Work instruction – "Given: Click the Grey color swatch" appears in one line of the records below. Output that line and each one after it, exactly, through the last line.

-------- Material provided --------

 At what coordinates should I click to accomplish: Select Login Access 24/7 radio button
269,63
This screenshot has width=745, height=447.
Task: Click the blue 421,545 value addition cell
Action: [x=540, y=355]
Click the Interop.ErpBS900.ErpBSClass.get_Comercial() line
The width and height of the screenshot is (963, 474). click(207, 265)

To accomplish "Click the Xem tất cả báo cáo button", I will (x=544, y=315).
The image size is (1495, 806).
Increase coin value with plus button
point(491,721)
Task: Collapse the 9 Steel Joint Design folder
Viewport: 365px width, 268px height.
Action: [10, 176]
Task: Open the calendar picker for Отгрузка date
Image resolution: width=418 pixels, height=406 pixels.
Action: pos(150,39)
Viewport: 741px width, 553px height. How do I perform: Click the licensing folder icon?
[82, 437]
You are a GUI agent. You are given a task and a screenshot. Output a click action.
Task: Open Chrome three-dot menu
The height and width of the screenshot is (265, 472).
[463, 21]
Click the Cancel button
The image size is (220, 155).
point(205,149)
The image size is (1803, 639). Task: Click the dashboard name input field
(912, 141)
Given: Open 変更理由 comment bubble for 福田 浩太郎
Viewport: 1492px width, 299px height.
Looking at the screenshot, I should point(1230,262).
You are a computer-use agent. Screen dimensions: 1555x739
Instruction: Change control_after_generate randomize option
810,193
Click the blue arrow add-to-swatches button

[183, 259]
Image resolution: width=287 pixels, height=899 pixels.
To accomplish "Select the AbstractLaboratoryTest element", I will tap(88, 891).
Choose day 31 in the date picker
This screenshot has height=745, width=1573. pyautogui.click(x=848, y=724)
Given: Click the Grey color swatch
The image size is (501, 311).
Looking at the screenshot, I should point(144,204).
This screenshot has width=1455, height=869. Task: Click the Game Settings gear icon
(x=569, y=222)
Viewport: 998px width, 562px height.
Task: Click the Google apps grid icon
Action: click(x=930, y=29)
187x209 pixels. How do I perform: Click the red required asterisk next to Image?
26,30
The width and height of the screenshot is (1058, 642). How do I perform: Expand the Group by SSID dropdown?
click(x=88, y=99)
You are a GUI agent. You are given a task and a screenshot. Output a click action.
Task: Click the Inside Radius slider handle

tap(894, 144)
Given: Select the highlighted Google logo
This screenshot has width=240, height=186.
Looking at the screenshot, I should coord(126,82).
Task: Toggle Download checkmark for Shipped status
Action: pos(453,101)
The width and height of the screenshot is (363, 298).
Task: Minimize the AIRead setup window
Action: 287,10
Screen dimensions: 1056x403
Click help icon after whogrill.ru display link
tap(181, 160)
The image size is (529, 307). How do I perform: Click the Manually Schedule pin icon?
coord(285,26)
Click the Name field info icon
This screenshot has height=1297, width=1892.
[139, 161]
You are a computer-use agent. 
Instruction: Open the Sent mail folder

--------

Solution –
Given: Click the Grey color swatch
The image size is (501, 311).
Looking at the screenshot, I should point(144,204).
This screenshot has width=1455, height=869. Task: Click the Game Settings gear icon
(x=569, y=222)
Viewport: 998px width, 562px height.
Task: Click the Google apps grid icon
Action: click(x=930, y=29)
187x209 pixels. How do I perform: Click the red required asterisk next to Image?
26,30
The width and height of the screenshot is (1058, 642). How do I perform: Expand the Group by SSID dropdown?
click(x=88, y=99)
You are a GUI agent. You are given a task and a screenshot. Output a click action.
Task: Click the Inside Radius slider handle

tap(894, 144)
Given: Select the highlighted Google logo
This screenshot has width=240, height=186.
Looking at the screenshot, I should coord(126,82).
Task: Toggle Download checkmark for Shipped status
Action: pos(453,101)
The width and height of the screenshot is (363, 298).
Task: Minimize the AIRead setup window
Action: 287,10
Screen dimensions: 1056x403
Click help icon after whogrill.ru display link
tap(181, 160)
The image size is (529, 307). How do I perform: Click the Manually Schedule pin icon?
coord(285,26)
Click the Name field info icon
This screenshot has height=1297, width=1892.
[139, 161]
You are a computer-use agent. 
Instruction: Open the Sent mail folder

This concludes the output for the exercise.